[DOCUMENT SECTION start]

Table of Contents

Class BigGAN<T>

Namespace
AiDotNet.NeuralNetworks
Assembly
AiDotNet.dll

BigGAN implementation for large-scale high-fidelity image generation.

For Beginners: BigGAN is a state-of-the-art GAN architecture that generates extremely high-quality images by scaling up training in several ways:

  1. Using very large batch sizes (256-2048 images at once)
  2. Increasing model capacity (more parameters and feature maps)
  3. Using class information to generate specific types of images

Think of it like training an artist:

  • Small batch = showing the artist 1-2 examples at a time
  • BigGAN batch = showing 256+ examples at once for better learning
  • Class conditioning = telling the artist exactly what to draw ("draw a cat" vs "draw something")

Key innovations:

  1. Large Batch Training: Uses batch sizes of 256-2048 (vs typical 32-128)
  2. Spectral Normalization: Stabilizes training for both G and D
  3. Self-Attention: Helps model long-range dependencies in images
  4. Class Conditioning: Uses class embeddings for controlled generation
  5. Truncation Trick: Trade diversity for quality at generation time
  6. Orthogonal Initialization: Better weight initialization
  7. Skip Connections: Direct paths in generator architecture

Based on "Large Scale GAN Training for High Fidelity Natural Image Synthesis" by Brock et al. (2019)

[DOCUMENT SECTION end]
[DATA LISTING start]

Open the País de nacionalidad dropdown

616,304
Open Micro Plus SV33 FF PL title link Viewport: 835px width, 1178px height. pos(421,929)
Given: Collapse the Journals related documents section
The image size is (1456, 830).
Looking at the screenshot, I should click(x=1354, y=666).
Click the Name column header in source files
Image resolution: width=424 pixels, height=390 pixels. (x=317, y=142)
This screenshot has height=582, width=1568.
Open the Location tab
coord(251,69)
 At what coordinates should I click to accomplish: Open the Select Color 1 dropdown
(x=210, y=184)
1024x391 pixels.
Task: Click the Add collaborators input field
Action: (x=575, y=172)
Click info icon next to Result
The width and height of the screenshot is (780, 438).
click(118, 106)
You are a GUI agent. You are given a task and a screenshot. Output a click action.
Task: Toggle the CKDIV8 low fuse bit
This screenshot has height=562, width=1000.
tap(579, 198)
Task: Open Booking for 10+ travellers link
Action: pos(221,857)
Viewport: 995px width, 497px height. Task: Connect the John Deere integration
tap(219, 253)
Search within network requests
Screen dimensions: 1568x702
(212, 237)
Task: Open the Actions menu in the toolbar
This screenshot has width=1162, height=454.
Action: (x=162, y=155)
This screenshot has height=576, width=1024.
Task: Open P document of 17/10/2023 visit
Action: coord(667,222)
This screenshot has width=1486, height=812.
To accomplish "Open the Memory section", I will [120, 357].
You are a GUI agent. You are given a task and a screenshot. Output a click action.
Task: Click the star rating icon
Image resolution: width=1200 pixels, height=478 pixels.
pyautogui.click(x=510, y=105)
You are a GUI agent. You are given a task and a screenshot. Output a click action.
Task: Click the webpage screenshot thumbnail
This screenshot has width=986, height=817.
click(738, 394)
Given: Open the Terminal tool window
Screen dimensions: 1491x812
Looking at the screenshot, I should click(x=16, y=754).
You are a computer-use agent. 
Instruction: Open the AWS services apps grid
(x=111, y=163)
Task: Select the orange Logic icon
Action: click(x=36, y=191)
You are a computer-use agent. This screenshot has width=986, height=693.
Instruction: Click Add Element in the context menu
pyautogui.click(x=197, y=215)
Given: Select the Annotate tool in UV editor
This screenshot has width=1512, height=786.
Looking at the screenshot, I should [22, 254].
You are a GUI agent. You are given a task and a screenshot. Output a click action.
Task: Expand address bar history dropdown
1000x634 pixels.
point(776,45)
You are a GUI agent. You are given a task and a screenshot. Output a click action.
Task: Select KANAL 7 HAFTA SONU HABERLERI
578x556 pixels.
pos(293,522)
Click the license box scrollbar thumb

[DATA LISTING end]

_TASKS TO CARRY OUT:_
a) Answer these questions about the BigGAN documentation:
(i) Which assembly is the BigGAN class in?
(ii) What range of batch sizes does Large Batch Training use?
(iii) What year is given for the paper the implementation is based on?
b) Output the part of the BigGAN documentation starting at "Class BigGAN<T>" and ending at "images at once)", copied verbatim.

_SOLUTIONS TO THE EXERCISE:_
a)
(i) AiDotNet.dll
(ii) 256-2048
(iii) 2019

b)
Class BigGAN<T>

Namespace
AiDotNet.NeuralNetworks
Assembly
AiDotNet.dll

BigGAN implementation for large-scale high-fidelity image generation.

For Beginners: BigGAN is a state-of-the-art GAN architecture that generates extremely high-quality images by scaling up training in several ways:

  1. Using very large batch sizes (256-2048 images at once)